Les dirigeants européens utilisent volontiers le spectre de la guerre pour justifier leur politique de sauvetage de l’euro. Mais cet argument ne marche plus, remarque le philosophe néerlandais Paul Scheffer. L’adhésion des citoyens doit se gagner avec de vrais arguments.

Publié le 19 janvier 2012 à 15:44
Verdun (France), le 22 septembre 1984. François Mitterrand (à g.) et Helmut Kohl commémorant les soldats français et allemands tombés pendant les deux guerres mondiales.

Ce sont des images qui durent : un Willy Brandt repentant, à genoux, dans le ghetto de Varsovie ; Helmut Kohl et François Mitterrand main dans la main sur le champ de bataille de Verdun, et récemment Vladimir Poutine et le Premier ministre Donald Tusk devant le charnier de Katyn. Ces gestes de réconciliation marquent la culpabilité et la honte concernant les guerres en Europe. Et contrairement à ce que beaucoup pensaient, ces émotions ne se sont pas atténuées avec le temps.

Ainsi des paroles d’avertissement venues ces derniers mois de Pologne, de France et évidemment d’Allemagne, comme celles d’Angela Merkel : “L’histoire nous apprend que des pays qui ont une monnaie commune ne se font pas la guerre”. Le président de l’UE, Herman Van Rompuy, en a donné la version la plus brève : “Avec l’euro, c’est l’Union qui tombe et donc la principale garantie de paix.”
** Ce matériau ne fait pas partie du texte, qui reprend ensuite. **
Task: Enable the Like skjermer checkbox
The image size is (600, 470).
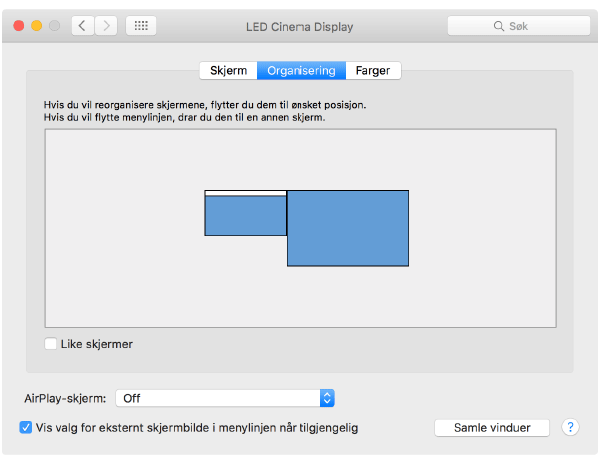Action: [51, 344]
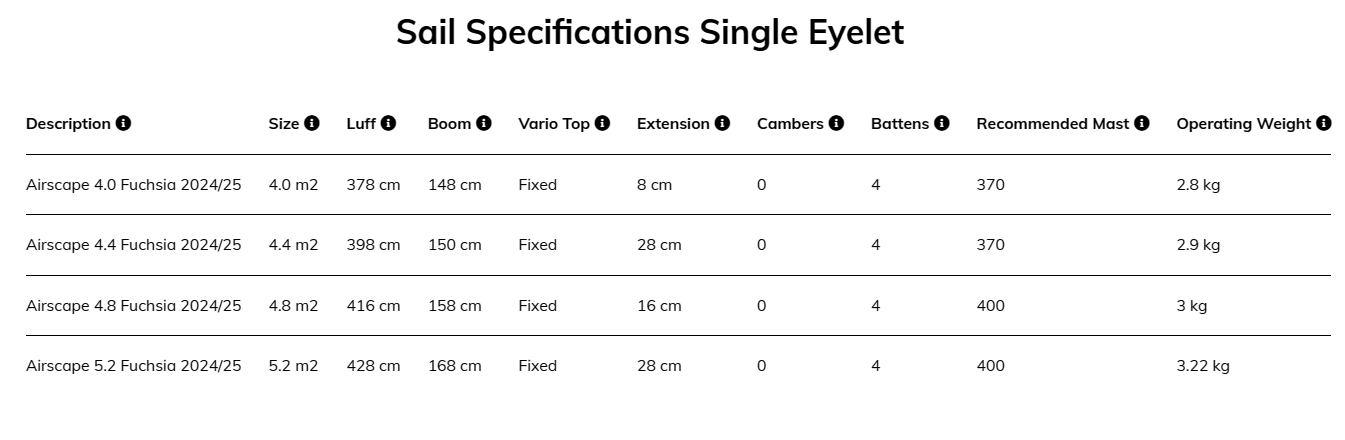Open Operating Weight info icon

pos(1324,124)
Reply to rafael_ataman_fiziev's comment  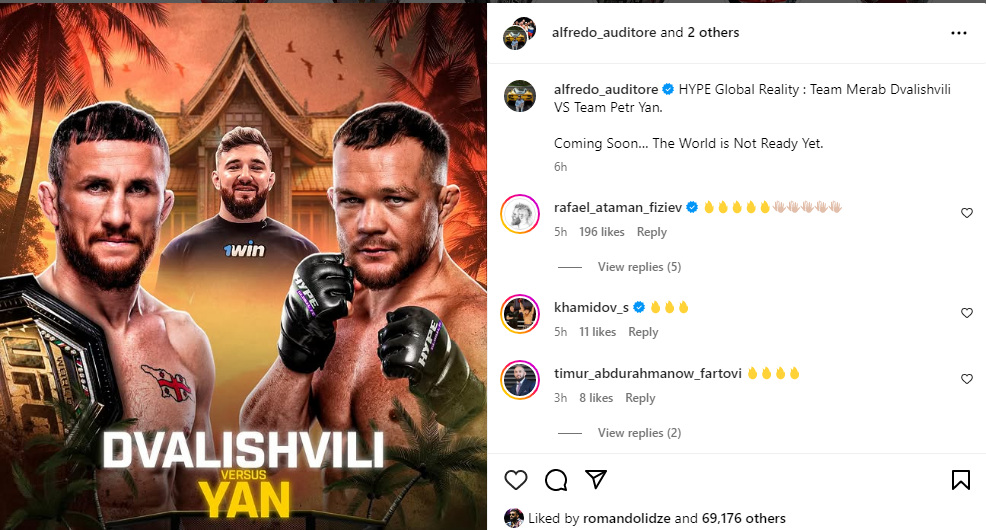[x=651, y=232]
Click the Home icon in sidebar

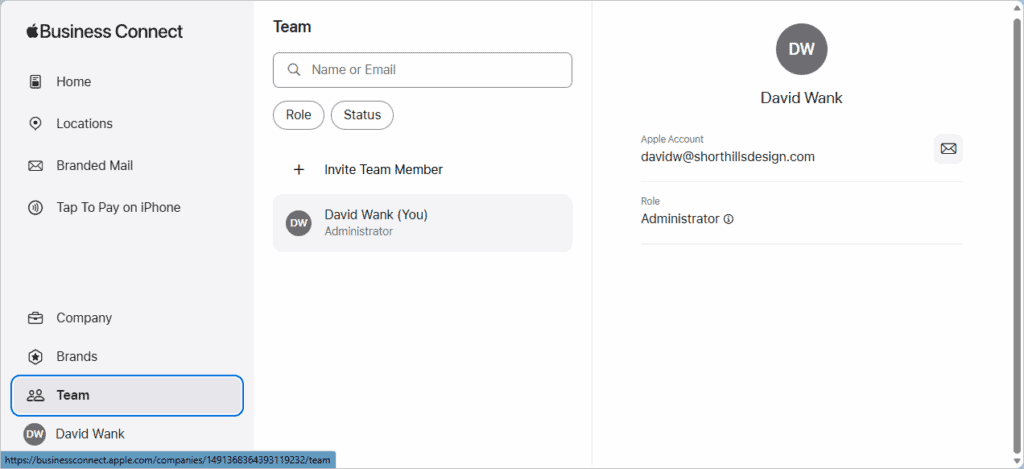click(x=36, y=82)
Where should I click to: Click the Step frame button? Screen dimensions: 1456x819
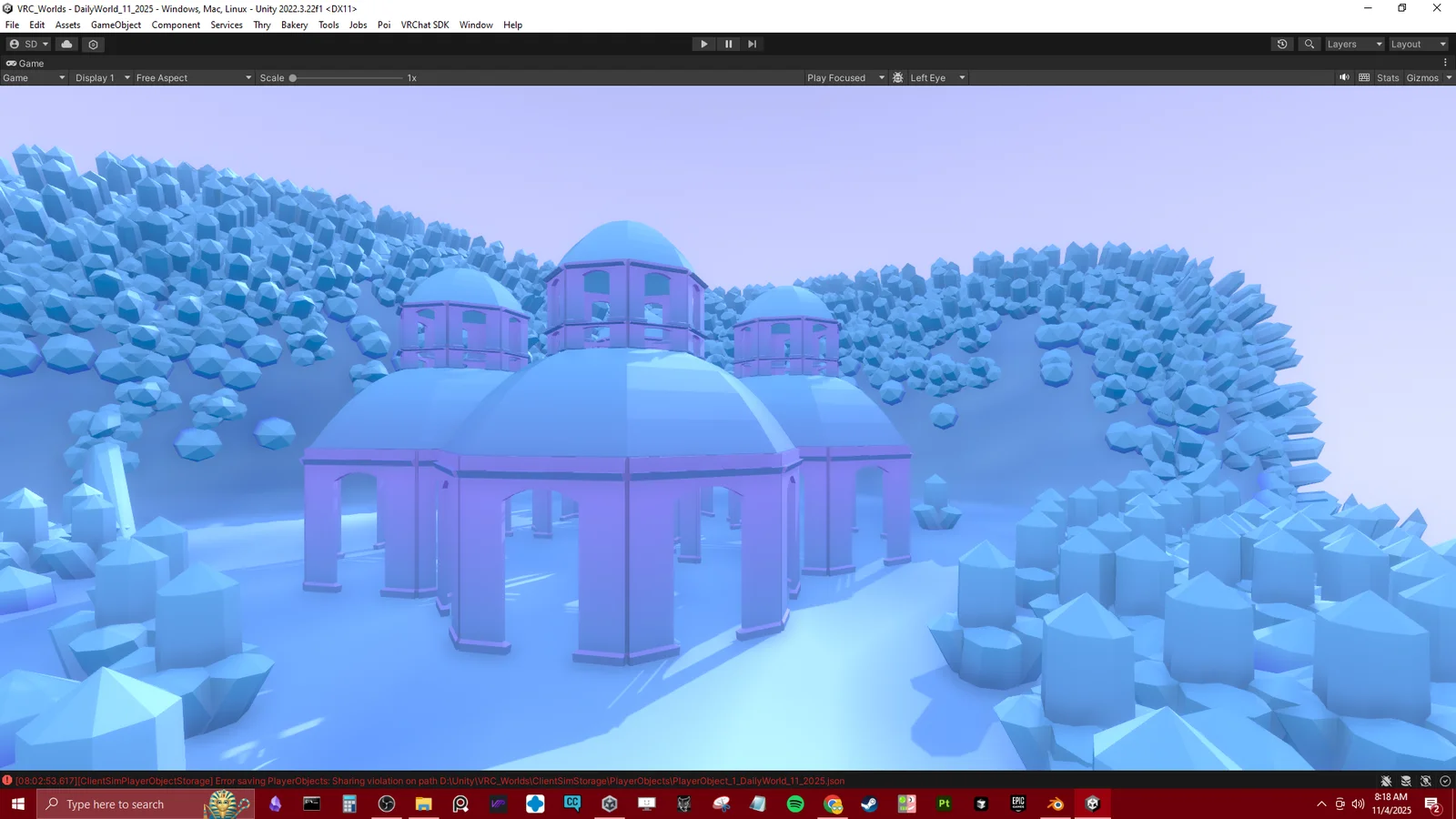(752, 44)
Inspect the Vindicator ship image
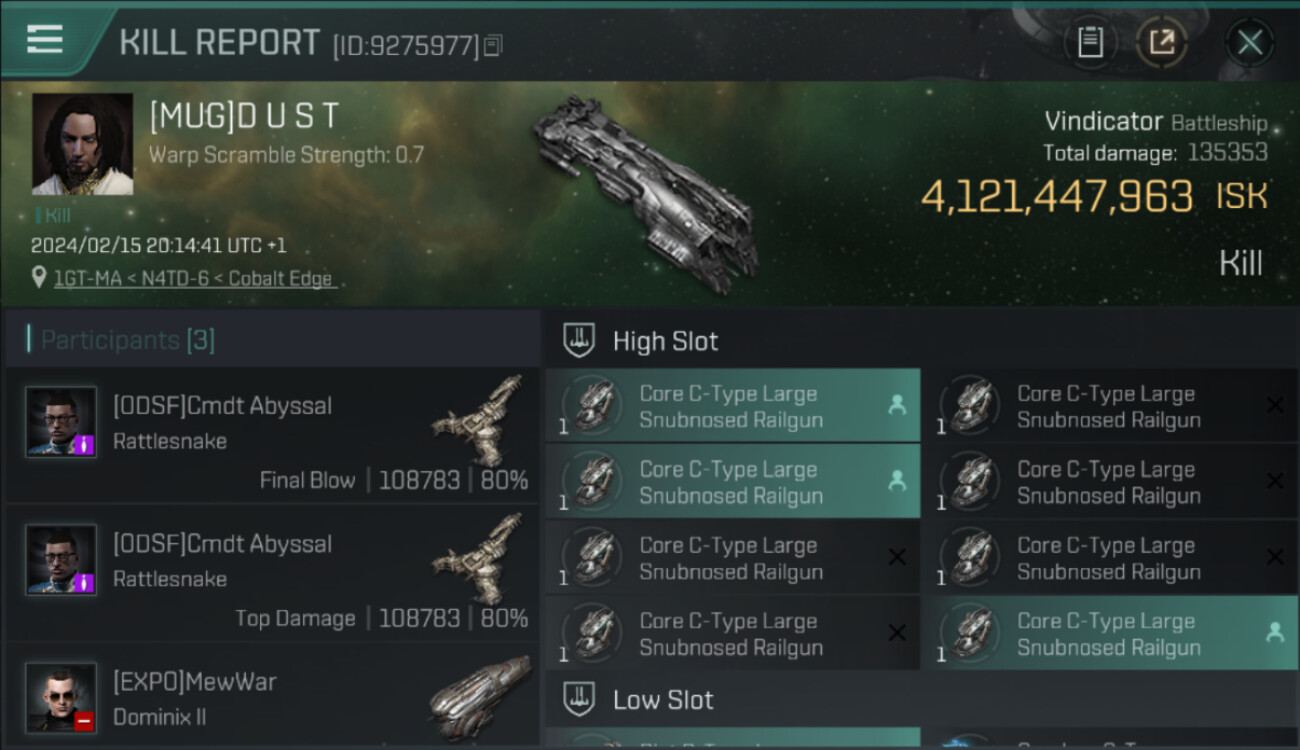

Il n’est pas facile d’avancer des arguments contre ce “plus jamais çà”. Pendant très longtemps, je n’ai juré que par l’idée que la référence à la guerre doit être au cœur de l’idée européenne. Et pourtant, l’usage de ce “plus jamais ça” n’est plus efficace. Les images angoissantes d’un éventuel retour de conflits violents détournent l’attention. Pire : invoquer la guerre est un argument épuisé et usé.

L'Europe existe avec le consentement des citoyens

Une leçon importante à tirer de la crise de l’euro est que l’Europe n’a pas suffisamment été l’objet d’un débat démocratique. Cela est déjà ressorti lors du référendum [néerlandais] sur la “constitution” en 2005. Les gens qui voulaient voter non (en fin de compte 61%) devaient à chaque fois répondre à la question : “Mais est-ce que vous avez bien lu le texte ?” Cette question n‘était jamais posée à ceux qui voulaient voter en faveur de la constitution, puisqu’ils étaient du bon côté de l’histoire.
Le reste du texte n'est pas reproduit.